I recently went out for a business lunch with a potential client, and we ended up talking, as one is apt to do, about our own lives. He told me that he and his wife are raising two adopted children, and we discussed the problems that sometimes arise in such family situations. Thankfully, he and his wife already had the answer for any potential conflicts: “We’ve found that if you’re clear and consistent and caring at all times, there really aren’t any problems.” His children are very lucky to have those two for parents.
The same approach—clear, consistent, and caring—is also the best solution for our sometimes beleaguered public schools. Anyone who pays the least attention to the news cannot help but hear story after story about problems ranging from disrespect to acts of unspeakable violence. Educators and commentators rightly point out that the problems our schools face are symptomatic of problems faced by our whole society, from divorce to drug use to dysfunctional families. Speaking as someone who has stood in front of a classroom and taught, I can say for a fact it’s true. It is all so very true.
But so what?
In this case identifying the cause doesn’t really lead to a solution because it is unreasonable to insist that families be happy and nurturing before their children can be enrolled in our public schools. Students will continue to walk through the doors of our schools who are hurting in ways we can only begin to understand, and we have neither the time nor the funds to send every student to intensive therapy. Therefore, we need to find some system to manage troubled children when they enter our classrooms that both helps those young people and allows the educational mission of our schools to proceed.
Because most anyone who goes into public education is almost by definition a person who is born with a commendable surplus of empathy, it is often easy to make the choice to overlook all sorts of mildly disruptive behavior by a particular boy or girl in the hope it will help build a bond between teacher and student by adjusting behavioral expectations to the “needs” of that child. However, we have to ask the obvious question: Does it help or hurt to continually move the boundary between what is right and what is wrong?
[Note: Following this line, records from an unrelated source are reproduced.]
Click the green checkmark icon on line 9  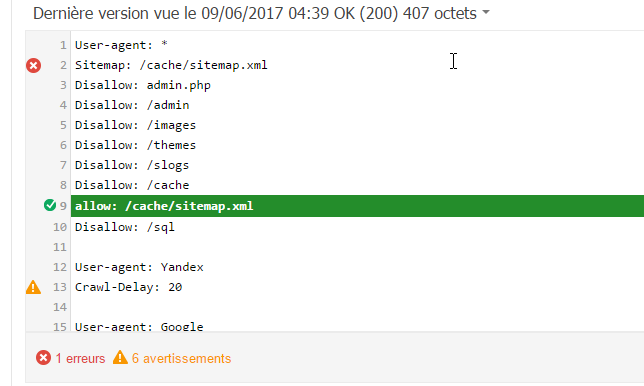(50, 205)
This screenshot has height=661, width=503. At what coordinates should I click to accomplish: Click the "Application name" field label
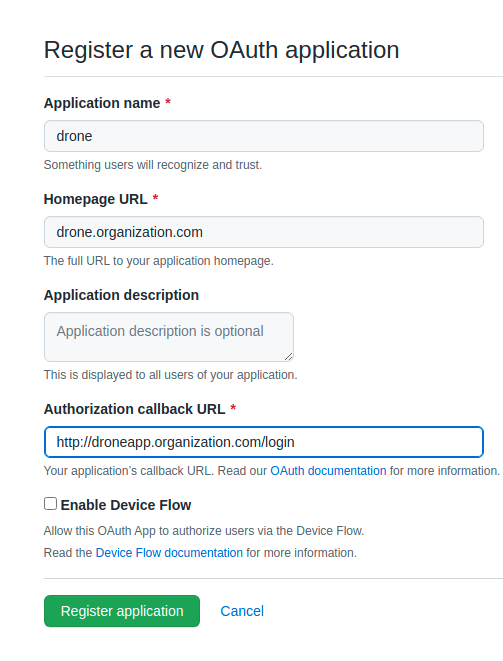(x=102, y=103)
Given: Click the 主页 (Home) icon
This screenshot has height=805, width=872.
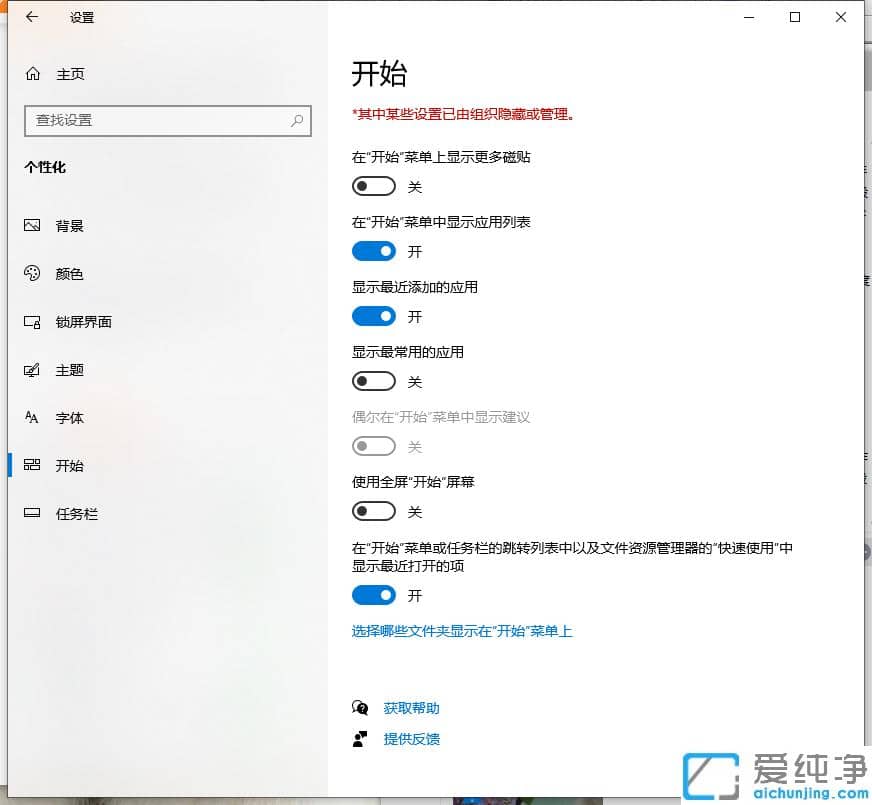Looking at the screenshot, I should 30,73.
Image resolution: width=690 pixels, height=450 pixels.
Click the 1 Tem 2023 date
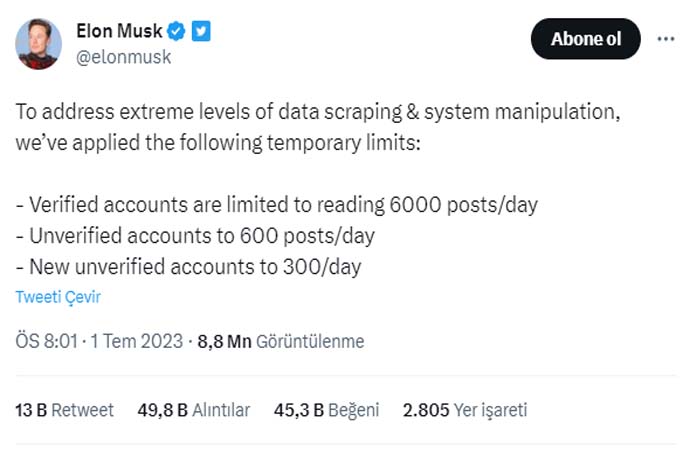coord(136,341)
Indeed, it might be true, to slightly alter my business acquaintance’s formula, that we communicate caring by being clear and consistent. A classroom where the rules are uniform in substance and application will be less confusing for children and make it easier for those who have not been taught appropriate behavior at home to learn it at school. Moreover, clear and consistent rules ensure that no child is punished for exactly the same behavior that is tolerated in the child sitting next to them. Why is this important? Simply because schoolchildren deal with injustice the way they always have: by tuning out the teacher. Although it may seem pointless to carefully follow the rules and punish a “good” student for talking in class or acting disruptive, this may be the key to helping the “bad” student slouching in the back of the room, waiting to be disappointed by yet another adult. By smiling away Susie’s misbehavior and coming down on Johnny for his, we may be laying the foundation for that child’s failure, regardless of whatever else is done in the classroom for Johnny the remainder of the school day.
If we communicate caring by being clear and consistent, it might do more than all the educational innovations we throw at the problems of our public schools today.
Also published in The News Gazette, 20 May 2007.